Spyglass Media Group / PR-ADN
Il settimo capitolo della celebre saga horror ha ottenuto un risultato mai raggiunto prima al botteghino, confermando il grande interesse del pubblico e segnando un nuovo record nella storia della serie cinematografica.
Tl;dr
- Scream 7 supera i 200 milioni di dollari globali.
- Ritorno di Sidney Prescott, nuova tensione familiare.
- Critiche miste, ma il futuro della saga appare sicuro.
Scream 7: un fenomeno che scuote il box office
L’uscita di Scream 7 ha ribaltato ogni aspettativa nel panorama degli horror contemporanei. In sole cinque settimane dal debutto in sala, il film ha registrato numeri da capogiro, consolidando la posizione del franchise tra i giganti del genere. L’ultimo capitolo ha totalizzato la cifra record di 204 milioni di dollari a livello mondiale, un traguardo mai raggiunto dalle precedenti pellicole della saga.
Il ritorno di un volto storico e una nuova generazione
Un elemento chiave dietro questo nuovo successo è senz’altro la presenza di Neve Campbell, tornata a vestire i panni di Sidney Prescott dopo l’assenza nell’opera precedente.

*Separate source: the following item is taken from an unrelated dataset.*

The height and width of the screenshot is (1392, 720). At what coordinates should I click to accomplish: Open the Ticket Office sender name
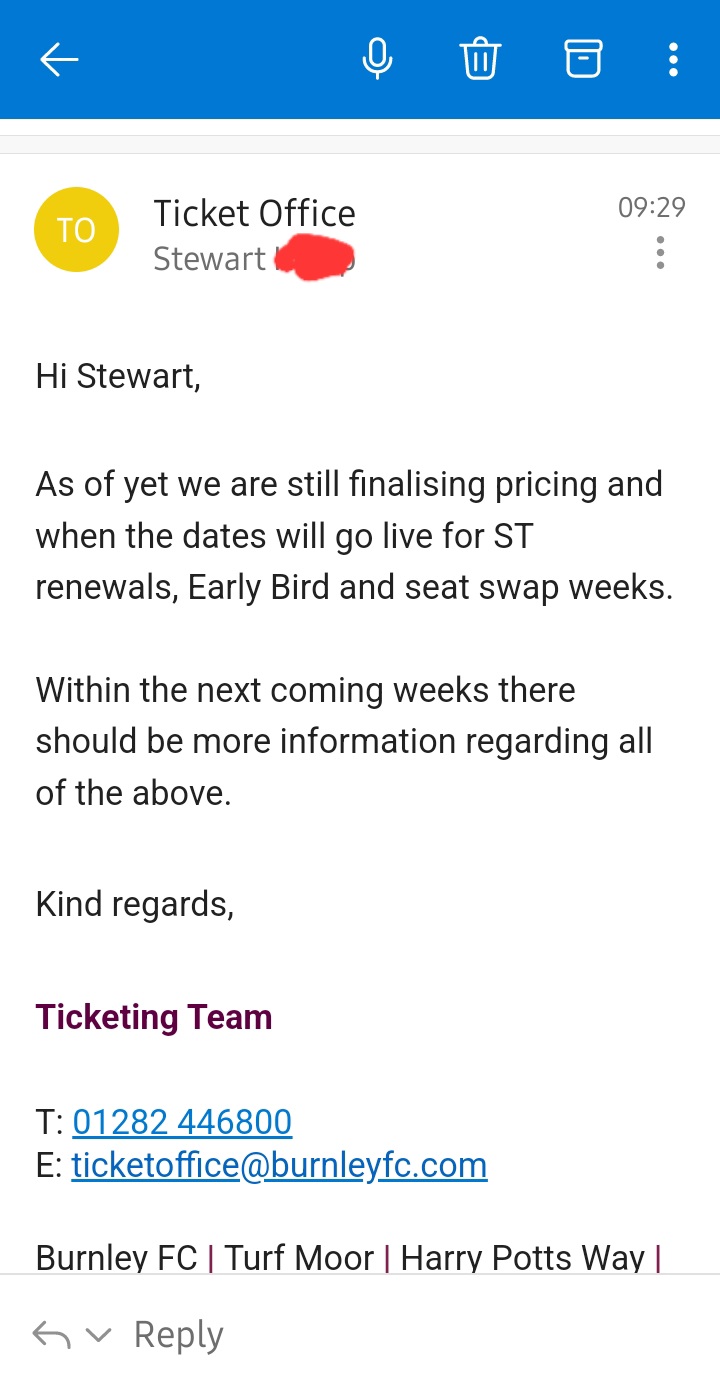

La trama si concentra ora sulla minaccia diretta alla figlia Tatum, interpretata da Isabel May. Questo espediente familiare aggiunge una tensione inedita alla serie. Al cast si affiancano nomi consolidati come Matthew Lillard, Courteney Cox, insieme a nuovi volti come Mckenna Grace, offrendo così un mix tra nostalgia e rinnovamento.

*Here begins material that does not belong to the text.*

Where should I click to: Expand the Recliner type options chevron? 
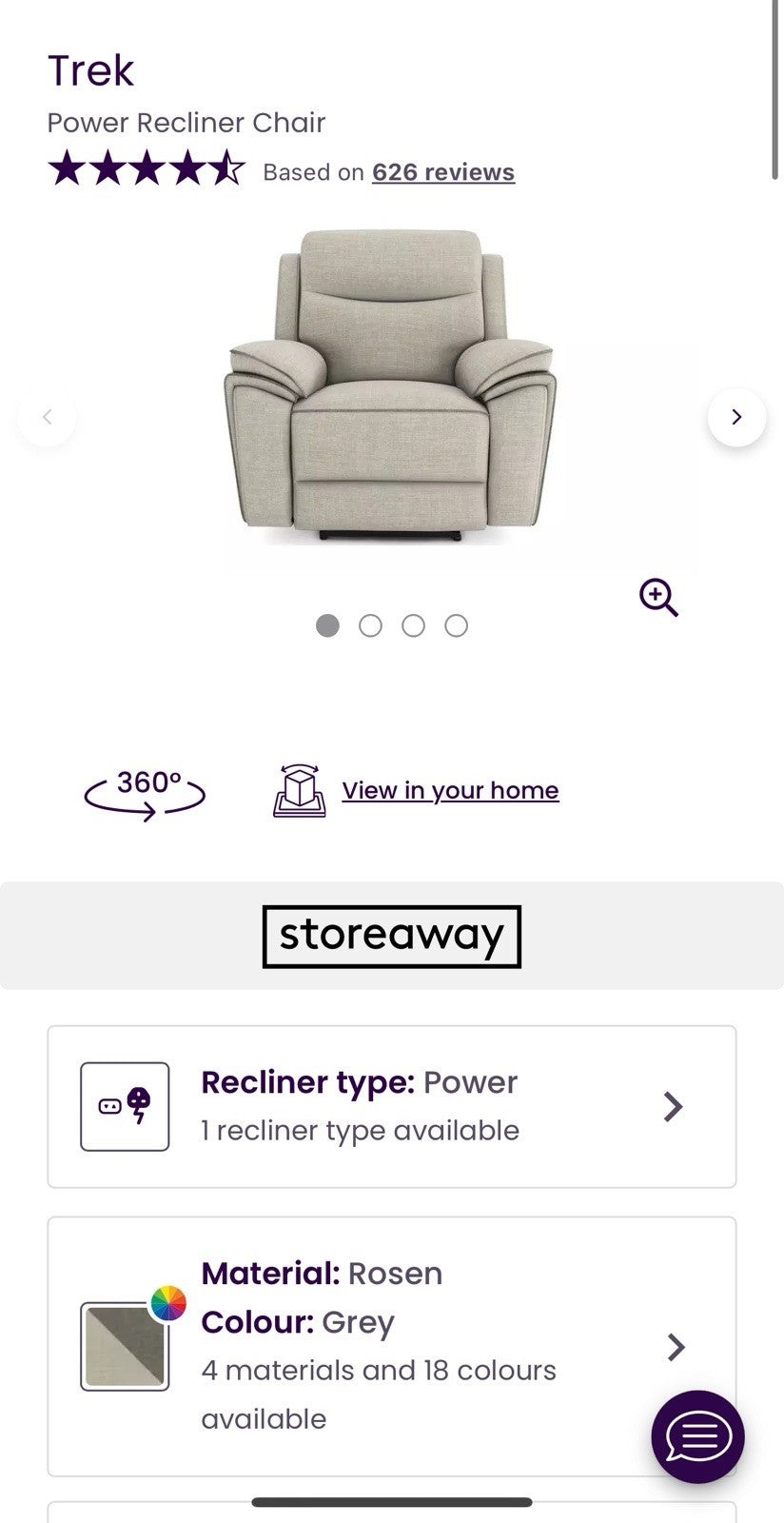(674, 1106)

Dati economici: un successo da manuale, nonostante le critiche
Analizzando il percorso al botteghino, il film ha incassato ben 97 milioni di dollari solo nel primo fine settimana. Eppure, se da una parte l’affluenza negli Stati Uniti è calata bruscamente (-73% nella seconda settimana), dall’altra la distribuzione internazionale si è rivelata fondamentale per mantenere alto l’interesse. I numeri parlano chiaro:
- 118,6 milioni di dollari: ricavati negli Stati Uniti;
- 85,4 milioni di dollari: incasso nei mercati esteri.
Un confronto con lo storico è d’obbligo: il primo capitolo diretto da Wes Craven si era fermato a quota 173 milioni (senza considerare l’inflazione).

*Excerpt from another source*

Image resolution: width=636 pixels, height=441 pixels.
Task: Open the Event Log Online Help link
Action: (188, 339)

Sguardo al futuro della saga Ghostface
Nonostante alcune recensioni tiepide rispetto ai predecessori, la vitalità commerciale della saga sembra assicurare già un seguito. Fonti vicine a Paramount Pictures lasciano intendere che la produzione dell’ottavo episodio sia soltanto questione di tempo. Tuttavia, i produttori sembrano voler evitare eccessivi entusiasmi: la prudenza sul budget rimane alta per scongiurare qualsiasi disaffezione improvvisa del pubblico. E mentre la maschera iconica compie trent’anni sul grande schermo, tutto lascia pensare che continuerà ancora a lungo a far tremare le sale cinematografiche.